[Start of Attachment]

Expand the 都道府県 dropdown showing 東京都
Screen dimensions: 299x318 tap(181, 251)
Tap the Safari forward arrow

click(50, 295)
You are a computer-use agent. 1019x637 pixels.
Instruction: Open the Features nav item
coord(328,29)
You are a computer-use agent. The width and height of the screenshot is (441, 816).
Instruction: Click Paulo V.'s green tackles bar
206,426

[End of Attachment]
[Start of Attachment]

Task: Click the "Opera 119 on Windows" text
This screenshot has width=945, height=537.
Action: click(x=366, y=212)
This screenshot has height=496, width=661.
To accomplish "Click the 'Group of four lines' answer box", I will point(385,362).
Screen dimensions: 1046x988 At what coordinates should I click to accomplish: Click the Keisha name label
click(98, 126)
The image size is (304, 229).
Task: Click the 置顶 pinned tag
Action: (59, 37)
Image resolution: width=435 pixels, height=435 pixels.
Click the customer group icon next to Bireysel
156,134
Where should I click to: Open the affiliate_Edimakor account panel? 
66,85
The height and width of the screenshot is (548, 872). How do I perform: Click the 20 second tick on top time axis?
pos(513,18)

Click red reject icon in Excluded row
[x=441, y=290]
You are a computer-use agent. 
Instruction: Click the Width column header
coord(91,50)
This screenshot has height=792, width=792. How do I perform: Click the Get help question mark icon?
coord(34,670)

[End of Attachment]

REQUIRED ACTION
Please list every line of the records that contains "computer".

SOLUTION
You are a computer-use agent. 1019x637 pixels.
You are a computer-use agent. The width and height of the screenshot is (441, 816).
You are a computer-use agent. 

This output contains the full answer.